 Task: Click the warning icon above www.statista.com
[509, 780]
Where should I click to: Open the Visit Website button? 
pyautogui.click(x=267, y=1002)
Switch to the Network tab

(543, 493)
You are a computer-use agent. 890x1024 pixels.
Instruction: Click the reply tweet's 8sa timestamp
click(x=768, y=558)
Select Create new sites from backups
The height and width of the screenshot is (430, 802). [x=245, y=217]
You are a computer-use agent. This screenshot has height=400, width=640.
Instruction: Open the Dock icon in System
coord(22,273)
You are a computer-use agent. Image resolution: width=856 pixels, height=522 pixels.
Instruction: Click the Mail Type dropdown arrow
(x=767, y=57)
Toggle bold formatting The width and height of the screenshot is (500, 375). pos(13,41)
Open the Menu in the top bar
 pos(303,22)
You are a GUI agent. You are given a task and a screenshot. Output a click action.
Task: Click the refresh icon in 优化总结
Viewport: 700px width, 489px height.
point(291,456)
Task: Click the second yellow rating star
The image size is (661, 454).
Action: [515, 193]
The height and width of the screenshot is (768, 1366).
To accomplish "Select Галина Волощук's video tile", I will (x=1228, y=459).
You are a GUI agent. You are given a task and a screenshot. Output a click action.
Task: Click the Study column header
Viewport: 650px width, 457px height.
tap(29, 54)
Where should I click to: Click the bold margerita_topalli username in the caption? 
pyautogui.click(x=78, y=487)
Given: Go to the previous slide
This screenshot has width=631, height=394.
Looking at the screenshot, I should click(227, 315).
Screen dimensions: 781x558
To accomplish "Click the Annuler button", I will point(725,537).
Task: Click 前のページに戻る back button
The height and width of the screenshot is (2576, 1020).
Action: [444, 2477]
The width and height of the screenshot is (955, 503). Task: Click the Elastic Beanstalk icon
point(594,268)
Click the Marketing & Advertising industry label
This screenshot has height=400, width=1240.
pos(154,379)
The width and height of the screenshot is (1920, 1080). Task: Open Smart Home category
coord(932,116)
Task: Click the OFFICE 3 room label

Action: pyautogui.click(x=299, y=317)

┄┄┄┄┄┄

## Directive
Rewrite the rows from the first line through the line containing "Looking at the", changing "Instruction:" to "Task:" and keeping everything else the same.

## Written answer
 Task: Click the warning icon above www.statista.com
[509, 780]
Where should I click to: Open the Visit Website button? 
pyautogui.click(x=267, y=1002)
Switch to the Network tab

(543, 493)
You are a computer-use agent. 890x1024 pixels.
Task: Click the reply tweet's 8sa timestamp
click(x=768, y=558)
Select Create new sites from backups
The height and width of the screenshot is (430, 802). [x=245, y=217]
You are a computer-use agent. This screenshot has height=400, width=640.
Task: Open the Dock icon in System
coord(22,273)
You are a computer-use agent. Image resolution: width=856 pixels, height=522 pixels.
Task: Click the Mail Type dropdown arrow
(x=767, y=57)
Toggle bold formatting The width and height of the screenshot is (500, 375). pos(13,41)
Open the Menu in the top bar
 pos(303,22)
You are a GUI agent. You are given a task and a screenshot. Output a click action.
Task: Click the refresh icon in 优化总结
Viewport: 700px width, 489px height.
point(291,456)
Task: Click the second yellow rating star
The image size is (661, 454).
Action: [515, 193]
The height and width of the screenshot is (768, 1366).
To accomplish "Select Галина Волощук's video tile", I will (x=1228, y=459).
You are a GUI agent. You are given a task and a screenshot. Output a click action.
Task: Click the Study column header
Viewport: 650px width, 457px height.
tap(29, 54)
Where should I click to: Click the bold margerita_topalli username in the caption? 
pyautogui.click(x=78, y=487)
Given: Go to the previous slide
This screenshot has width=631, height=394.
Looking at the screenshot, I should click(227, 315).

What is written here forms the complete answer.